恋はひと匙の魔法から
 私も好きです――そう思いの丈を吐露しようとした刹那、コンコンとノックの音が二人の間に飛び込んできた。

「西岡さーん、移動お願いしまーす」

 間伸びしたスタッフの声が扉越しに聞こえてきて、その瞬間、透子はビクンと大きく肩を揺らした。
 慌てふためきながら急いで西岡の膝から飛び退くと、よほど挙動不審だったのか、その様子を見ていた西岡が喉を鳴らして笑っている。

「慌てすぎ」
「だっ、だって、こんなところ見られたら……」
「その時はその時でいいよ」

 よくないです!と声高に反論したかった。だが、もちろんそんな暇はない。
 ぐぬぬと唇を噛み締めると手早く荷物をまとめ、西岡の後に続いて楽屋を出た。


 スタジオに入り準備を終えた西岡は、セットとして置いてある、大企業の社長室にでもあるような革張りの椅子に腰掛けた。中央に置かれた液晶モニターを挟んで、彼の向かい側にはナビゲーターである有名ジャーナリストが、そしてその隣には英美里が座っている。
 収録は経済番組らしく厳かな雰囲気で始まった。透子はその様子をスタッフに混じり、遠巻きに眺めていた。
 
 テレビに出演するといっても、流石に芸能人ではないのでメイクは施されていない。
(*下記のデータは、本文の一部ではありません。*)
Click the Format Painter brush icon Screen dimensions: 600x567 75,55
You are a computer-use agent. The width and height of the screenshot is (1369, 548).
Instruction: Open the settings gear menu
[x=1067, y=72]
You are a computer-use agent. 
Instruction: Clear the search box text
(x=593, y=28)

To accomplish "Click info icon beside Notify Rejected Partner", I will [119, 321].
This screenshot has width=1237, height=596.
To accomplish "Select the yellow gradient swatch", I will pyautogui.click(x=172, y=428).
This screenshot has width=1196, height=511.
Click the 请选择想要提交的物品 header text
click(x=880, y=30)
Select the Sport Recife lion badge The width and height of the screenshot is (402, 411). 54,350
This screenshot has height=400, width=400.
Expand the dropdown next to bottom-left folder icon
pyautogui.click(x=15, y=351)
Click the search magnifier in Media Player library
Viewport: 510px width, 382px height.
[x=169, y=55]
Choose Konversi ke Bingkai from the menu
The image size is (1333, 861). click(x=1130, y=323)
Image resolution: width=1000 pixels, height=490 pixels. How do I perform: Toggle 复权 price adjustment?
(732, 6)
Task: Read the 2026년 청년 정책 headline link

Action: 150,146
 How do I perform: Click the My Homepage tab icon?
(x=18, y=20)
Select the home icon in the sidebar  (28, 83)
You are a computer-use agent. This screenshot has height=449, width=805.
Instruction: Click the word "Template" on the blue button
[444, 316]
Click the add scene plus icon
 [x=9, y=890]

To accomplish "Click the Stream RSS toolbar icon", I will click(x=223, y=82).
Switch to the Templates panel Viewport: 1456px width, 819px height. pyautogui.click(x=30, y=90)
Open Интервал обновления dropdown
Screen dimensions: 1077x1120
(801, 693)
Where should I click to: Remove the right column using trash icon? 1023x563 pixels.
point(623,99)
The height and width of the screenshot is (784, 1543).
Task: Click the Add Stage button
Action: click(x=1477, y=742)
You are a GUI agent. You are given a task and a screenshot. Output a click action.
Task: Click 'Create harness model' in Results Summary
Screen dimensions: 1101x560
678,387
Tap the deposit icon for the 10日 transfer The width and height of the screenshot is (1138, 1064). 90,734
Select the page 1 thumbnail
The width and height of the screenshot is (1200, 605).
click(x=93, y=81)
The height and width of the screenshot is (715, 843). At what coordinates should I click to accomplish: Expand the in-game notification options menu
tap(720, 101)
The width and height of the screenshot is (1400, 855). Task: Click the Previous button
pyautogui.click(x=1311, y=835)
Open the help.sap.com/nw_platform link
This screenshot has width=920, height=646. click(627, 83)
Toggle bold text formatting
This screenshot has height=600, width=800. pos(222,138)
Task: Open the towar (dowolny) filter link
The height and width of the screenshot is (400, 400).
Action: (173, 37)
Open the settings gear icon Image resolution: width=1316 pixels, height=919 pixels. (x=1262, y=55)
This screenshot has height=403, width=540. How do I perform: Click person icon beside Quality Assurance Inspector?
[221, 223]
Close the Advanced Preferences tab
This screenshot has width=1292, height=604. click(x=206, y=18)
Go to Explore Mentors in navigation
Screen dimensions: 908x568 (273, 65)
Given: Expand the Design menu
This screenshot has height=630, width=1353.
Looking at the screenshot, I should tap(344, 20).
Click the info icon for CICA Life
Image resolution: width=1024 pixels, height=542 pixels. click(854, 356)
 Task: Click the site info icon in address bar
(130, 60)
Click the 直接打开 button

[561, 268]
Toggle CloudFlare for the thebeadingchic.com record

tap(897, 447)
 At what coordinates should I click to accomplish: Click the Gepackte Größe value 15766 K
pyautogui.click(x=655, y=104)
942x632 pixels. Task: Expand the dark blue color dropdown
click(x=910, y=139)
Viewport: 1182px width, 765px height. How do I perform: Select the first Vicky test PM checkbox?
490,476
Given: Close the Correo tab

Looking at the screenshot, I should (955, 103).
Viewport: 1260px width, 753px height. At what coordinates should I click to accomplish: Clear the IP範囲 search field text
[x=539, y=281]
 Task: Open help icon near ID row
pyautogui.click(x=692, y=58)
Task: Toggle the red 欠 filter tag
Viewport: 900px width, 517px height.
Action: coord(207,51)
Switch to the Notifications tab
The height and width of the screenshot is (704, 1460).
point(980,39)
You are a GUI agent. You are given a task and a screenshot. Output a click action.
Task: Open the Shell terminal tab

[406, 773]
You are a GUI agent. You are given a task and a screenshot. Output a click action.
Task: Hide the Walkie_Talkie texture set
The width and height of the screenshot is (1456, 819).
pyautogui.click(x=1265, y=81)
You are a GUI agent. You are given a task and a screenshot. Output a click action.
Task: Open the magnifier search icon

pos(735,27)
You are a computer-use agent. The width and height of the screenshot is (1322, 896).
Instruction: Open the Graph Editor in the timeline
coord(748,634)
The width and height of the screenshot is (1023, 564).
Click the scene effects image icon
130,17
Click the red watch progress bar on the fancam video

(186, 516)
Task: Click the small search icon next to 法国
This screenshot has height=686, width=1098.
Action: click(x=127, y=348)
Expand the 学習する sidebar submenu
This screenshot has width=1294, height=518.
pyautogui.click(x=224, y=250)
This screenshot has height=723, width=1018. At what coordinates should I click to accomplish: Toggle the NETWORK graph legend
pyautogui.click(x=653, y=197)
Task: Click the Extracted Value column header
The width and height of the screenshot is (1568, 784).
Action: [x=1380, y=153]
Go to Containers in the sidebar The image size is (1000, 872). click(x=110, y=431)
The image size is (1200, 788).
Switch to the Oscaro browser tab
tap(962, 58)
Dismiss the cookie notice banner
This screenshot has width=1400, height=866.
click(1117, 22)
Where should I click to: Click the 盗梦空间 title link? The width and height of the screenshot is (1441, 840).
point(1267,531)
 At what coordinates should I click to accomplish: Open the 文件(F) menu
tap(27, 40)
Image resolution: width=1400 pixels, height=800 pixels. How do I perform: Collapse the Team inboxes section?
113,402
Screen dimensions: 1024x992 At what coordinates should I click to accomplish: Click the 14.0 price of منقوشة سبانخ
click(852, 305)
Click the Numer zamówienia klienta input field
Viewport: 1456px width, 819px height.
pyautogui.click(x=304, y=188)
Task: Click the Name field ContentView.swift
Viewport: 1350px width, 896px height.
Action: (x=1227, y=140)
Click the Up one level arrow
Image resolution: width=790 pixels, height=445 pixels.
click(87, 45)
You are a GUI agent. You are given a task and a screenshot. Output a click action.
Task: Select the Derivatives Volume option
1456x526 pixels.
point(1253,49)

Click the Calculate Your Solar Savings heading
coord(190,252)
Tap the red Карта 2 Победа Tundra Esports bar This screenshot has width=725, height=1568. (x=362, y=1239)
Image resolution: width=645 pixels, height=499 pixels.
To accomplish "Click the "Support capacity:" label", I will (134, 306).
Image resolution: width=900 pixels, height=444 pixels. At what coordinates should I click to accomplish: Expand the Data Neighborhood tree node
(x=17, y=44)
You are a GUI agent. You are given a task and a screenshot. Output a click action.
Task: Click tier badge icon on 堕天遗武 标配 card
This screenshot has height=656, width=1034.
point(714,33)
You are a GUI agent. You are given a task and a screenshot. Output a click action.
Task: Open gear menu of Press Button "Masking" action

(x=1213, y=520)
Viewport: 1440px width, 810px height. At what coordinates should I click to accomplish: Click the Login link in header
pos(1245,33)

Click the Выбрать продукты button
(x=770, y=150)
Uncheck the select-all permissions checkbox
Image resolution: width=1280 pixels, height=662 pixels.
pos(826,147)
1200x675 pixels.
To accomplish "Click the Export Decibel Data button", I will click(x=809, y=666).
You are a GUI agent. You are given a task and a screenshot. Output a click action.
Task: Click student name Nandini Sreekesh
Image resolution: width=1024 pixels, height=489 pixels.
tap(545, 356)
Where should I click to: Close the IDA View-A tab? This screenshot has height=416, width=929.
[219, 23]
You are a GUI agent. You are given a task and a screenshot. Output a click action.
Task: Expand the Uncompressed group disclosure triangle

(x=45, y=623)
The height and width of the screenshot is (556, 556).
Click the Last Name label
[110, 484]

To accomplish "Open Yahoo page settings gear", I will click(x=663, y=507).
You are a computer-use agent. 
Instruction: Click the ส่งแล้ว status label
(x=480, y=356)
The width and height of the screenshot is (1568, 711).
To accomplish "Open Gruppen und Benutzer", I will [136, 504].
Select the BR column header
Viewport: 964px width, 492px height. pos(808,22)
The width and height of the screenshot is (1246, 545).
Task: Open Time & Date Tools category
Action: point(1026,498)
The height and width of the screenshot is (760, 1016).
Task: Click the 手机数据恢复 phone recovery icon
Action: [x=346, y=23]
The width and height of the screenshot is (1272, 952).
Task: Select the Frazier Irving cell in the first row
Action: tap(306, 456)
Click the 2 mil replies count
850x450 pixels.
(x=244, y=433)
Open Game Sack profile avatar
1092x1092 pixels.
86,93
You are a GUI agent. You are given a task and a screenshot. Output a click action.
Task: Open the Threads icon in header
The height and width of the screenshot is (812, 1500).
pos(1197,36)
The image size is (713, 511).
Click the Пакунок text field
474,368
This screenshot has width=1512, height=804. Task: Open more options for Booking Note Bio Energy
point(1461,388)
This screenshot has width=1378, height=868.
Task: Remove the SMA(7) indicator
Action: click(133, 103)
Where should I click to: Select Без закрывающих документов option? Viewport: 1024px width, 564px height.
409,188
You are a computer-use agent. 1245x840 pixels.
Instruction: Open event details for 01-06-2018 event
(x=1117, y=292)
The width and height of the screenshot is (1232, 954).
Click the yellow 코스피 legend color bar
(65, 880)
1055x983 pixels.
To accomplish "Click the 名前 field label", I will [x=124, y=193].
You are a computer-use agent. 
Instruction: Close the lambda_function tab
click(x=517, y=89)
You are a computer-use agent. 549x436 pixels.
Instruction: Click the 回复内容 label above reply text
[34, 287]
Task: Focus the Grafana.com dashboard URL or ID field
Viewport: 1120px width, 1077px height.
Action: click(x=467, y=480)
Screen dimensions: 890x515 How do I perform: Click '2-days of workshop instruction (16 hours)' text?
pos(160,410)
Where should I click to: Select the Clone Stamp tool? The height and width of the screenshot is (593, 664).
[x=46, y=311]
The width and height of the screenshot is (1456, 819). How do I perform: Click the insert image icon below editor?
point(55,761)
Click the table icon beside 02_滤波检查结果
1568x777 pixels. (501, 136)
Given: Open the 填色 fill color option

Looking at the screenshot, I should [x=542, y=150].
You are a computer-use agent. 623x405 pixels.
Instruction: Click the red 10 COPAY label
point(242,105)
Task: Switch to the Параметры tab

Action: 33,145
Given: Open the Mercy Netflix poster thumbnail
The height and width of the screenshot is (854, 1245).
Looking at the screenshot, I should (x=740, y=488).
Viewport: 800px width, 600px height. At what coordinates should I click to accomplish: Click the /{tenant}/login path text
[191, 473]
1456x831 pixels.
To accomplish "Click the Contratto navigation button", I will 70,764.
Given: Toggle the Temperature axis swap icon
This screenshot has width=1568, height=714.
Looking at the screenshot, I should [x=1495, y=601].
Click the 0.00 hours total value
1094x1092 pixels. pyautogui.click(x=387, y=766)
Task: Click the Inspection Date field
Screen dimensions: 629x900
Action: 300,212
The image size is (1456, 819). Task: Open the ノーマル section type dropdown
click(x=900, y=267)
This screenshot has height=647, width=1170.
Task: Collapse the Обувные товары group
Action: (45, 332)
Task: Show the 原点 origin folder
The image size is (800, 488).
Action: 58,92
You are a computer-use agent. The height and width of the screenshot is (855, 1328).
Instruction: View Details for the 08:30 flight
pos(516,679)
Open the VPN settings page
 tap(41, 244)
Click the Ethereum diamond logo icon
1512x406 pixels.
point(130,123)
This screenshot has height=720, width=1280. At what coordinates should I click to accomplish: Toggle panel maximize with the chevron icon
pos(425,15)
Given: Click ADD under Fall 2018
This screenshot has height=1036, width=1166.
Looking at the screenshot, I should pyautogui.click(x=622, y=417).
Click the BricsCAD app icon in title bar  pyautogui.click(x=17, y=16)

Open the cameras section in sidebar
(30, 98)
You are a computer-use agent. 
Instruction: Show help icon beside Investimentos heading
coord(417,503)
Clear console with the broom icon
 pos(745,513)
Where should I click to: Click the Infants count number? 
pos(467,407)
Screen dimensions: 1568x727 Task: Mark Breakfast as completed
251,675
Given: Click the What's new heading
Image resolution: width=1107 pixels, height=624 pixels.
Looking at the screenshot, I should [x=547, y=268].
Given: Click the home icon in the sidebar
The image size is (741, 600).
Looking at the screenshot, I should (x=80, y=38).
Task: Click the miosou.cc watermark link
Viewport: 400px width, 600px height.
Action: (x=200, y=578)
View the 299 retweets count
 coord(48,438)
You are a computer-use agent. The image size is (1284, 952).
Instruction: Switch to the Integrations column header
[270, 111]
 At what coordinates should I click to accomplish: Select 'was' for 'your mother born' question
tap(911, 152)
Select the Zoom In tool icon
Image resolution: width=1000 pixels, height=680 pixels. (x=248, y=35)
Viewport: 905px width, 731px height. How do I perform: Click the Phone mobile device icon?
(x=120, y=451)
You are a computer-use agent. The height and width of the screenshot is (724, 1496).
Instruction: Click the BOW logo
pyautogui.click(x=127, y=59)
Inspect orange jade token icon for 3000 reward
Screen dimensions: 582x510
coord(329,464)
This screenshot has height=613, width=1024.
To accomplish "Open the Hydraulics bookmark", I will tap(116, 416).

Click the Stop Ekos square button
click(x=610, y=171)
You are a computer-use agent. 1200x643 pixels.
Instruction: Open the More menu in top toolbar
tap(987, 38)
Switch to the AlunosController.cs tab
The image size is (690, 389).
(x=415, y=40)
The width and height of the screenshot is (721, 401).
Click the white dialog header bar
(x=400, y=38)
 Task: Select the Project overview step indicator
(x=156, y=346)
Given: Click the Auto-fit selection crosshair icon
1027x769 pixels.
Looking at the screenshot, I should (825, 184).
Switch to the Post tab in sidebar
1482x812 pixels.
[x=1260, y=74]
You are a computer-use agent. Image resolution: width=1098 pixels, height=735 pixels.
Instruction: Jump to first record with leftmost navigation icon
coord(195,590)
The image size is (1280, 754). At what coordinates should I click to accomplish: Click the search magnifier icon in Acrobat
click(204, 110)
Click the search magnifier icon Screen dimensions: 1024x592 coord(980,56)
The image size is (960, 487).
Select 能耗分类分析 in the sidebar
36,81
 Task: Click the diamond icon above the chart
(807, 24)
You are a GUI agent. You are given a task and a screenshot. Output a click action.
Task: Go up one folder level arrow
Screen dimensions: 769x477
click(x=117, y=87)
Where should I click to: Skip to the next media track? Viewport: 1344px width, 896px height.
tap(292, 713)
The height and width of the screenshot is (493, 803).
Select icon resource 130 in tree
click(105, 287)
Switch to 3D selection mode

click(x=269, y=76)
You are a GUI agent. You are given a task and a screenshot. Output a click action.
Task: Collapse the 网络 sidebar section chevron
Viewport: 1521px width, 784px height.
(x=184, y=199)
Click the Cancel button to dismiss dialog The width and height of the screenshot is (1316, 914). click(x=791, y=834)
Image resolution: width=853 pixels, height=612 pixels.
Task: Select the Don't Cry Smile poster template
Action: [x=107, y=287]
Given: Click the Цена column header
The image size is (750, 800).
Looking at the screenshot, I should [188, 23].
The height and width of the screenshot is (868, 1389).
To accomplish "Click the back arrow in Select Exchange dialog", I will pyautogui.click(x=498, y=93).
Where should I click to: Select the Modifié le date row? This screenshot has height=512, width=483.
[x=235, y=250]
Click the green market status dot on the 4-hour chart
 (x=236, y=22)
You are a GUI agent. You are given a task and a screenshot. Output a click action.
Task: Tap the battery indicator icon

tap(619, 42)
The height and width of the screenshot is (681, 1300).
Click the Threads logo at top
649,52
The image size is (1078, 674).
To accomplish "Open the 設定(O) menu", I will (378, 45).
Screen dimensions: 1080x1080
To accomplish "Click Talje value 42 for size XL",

スタイリストによって軽く髪を整えてもらった程度だが、それでも西岡の容貌はシンプルなスタジオセットの中で際立っていた。英美里と並ぶとまさに、美男美女という言葉が相応しい。
 自分よりもよっぽど……。
 喉元まで出かかった己を貶める言葉を透子はすんでのところで飲み込んだ。彼から注がれた愛で満たされた心が、たとえ自分自身であっても己を否定することを許さなかった。
 
 透子はもう一度西岡へと目を向ける。
 ナビゲーターから会社設立の経緯を問われた西岡は、怜悧な顔つきでそれに答えていた。悠揚とした話しぶりが耳に心地よい。
 ふと、西岡の話に聞き入る英美里の姿も目に入る。真剣な表情をしているが、その眼差しには確かな熱が込められている。透子も同じ表情をしていることだろうから分かる。瞳ははっきりと西岡への好意を物語っていた。
 そのことに一抹の不安を覚え、透子は小さくため息を吐いた。